Jack, a Wilderness First Responder from Ohio, sent us this amazing story.

“Hi there. Just wanted thank Wilderness Medical Associates (especially Phil, Robin, and Stephen) for their great instruction in last January’s Wilderness First Responder course at the University of Alabama.

This summer, I utilized my skills in the backcountry to treat many routine issues, and some minor emergencies. The training was very useful, but I didn’t really appreciate how valuable the course really was until Friday of last week, when I drove up to the scene of a grisly motorcycle wreck, only seconds after the crash. I first secured the scene, and made sure that 911 was dispatched for the motorcyclist who had presumably lost control of his bike, and crashed into a tree on a winding back road.

After identifying myself as a wilderness first responder, I began stabilizing the semi-conscious man’s cervical spine with in-line stabilization while I completed the initial assessment, which yielded findings of a rigid abdomen, presumably shattered pelvis, and fractures to both legs. In addition to complaining of intense pain, the patient also was devoid of sensation his legs, making tedious stabilization of the spine even more vital. I continued to hold stabilization and kept other bystander “rescuers” from moving the patient during the ten minute response times for local fire/rescue.

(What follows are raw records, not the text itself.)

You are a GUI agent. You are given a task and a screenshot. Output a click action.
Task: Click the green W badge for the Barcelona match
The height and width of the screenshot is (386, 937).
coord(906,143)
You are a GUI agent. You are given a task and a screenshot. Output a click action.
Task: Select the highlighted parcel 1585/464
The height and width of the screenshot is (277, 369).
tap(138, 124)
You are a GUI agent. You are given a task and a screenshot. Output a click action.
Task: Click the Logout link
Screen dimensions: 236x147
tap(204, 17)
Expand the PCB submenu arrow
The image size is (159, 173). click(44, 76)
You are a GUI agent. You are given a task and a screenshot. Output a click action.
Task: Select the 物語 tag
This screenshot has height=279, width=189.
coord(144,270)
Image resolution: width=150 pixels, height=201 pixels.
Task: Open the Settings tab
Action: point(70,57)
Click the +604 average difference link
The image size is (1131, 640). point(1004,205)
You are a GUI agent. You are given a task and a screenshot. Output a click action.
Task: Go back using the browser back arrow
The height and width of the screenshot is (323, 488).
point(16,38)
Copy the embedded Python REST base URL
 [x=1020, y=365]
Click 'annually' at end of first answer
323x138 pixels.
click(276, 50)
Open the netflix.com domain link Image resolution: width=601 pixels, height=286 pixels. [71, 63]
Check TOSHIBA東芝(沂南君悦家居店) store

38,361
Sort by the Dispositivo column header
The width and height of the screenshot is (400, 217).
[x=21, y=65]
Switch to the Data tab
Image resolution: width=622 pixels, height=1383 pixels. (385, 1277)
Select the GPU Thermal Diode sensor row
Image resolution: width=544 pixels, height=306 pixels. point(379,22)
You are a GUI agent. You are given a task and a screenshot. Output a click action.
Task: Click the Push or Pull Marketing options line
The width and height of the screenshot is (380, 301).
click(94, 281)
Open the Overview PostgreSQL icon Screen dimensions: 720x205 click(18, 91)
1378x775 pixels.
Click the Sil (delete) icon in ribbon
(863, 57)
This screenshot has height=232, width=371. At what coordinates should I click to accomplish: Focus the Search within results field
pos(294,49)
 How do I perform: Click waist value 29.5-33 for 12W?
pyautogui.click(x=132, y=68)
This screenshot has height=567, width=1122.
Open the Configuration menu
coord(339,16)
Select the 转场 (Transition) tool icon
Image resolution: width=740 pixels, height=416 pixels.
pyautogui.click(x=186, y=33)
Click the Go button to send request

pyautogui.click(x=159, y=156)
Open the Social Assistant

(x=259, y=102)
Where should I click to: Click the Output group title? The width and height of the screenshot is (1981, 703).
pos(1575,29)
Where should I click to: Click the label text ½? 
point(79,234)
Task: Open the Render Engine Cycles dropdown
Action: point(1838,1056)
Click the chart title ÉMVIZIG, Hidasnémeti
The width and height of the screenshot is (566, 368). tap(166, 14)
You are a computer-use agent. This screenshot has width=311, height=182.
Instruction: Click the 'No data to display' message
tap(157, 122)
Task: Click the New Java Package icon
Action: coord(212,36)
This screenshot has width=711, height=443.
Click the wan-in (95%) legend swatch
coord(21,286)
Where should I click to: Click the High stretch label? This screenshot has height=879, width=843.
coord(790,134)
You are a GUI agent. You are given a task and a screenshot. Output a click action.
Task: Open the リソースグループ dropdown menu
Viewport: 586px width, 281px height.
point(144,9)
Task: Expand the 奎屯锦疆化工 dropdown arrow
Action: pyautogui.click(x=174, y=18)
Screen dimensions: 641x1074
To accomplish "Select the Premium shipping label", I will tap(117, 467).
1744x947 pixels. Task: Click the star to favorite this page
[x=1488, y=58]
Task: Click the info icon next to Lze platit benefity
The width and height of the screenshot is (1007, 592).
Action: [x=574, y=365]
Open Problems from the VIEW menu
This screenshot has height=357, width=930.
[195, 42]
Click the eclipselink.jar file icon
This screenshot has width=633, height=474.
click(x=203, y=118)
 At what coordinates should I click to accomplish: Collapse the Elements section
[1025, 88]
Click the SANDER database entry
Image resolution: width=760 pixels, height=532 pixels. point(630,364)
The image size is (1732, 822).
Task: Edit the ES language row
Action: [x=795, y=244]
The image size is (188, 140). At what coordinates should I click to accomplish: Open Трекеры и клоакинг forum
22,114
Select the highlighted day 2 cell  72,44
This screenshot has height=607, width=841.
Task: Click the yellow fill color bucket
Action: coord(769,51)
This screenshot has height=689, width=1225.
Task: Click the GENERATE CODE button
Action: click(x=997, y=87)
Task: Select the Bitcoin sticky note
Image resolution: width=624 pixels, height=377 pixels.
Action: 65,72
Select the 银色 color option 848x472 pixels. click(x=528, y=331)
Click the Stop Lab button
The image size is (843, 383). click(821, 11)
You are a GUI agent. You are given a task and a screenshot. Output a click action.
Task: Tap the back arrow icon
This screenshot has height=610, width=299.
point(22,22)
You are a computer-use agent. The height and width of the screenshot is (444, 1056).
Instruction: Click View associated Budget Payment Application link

Once EMS arrived on scene, I presented my initial assessment to paramedics, and then assisted in log rolling the patient onto a backboard. Air Care Cincinnati was called to the scene and the man was flown by medical helicopter to the local trauma center for emergency surgery.

Last I have heard, he survived the surgery to repair damages to his internal organs and pelvis, and is beginning to regain feeling in his legs. Thanks to the realistic simulations, and thoughtful instruction I knew exactly what to do, and was able to make a positive impact. As a high school student, I surprised all of the adult bystanders on scene by taking control of the situation, and acting immediately to assist the injured man. Thank you!”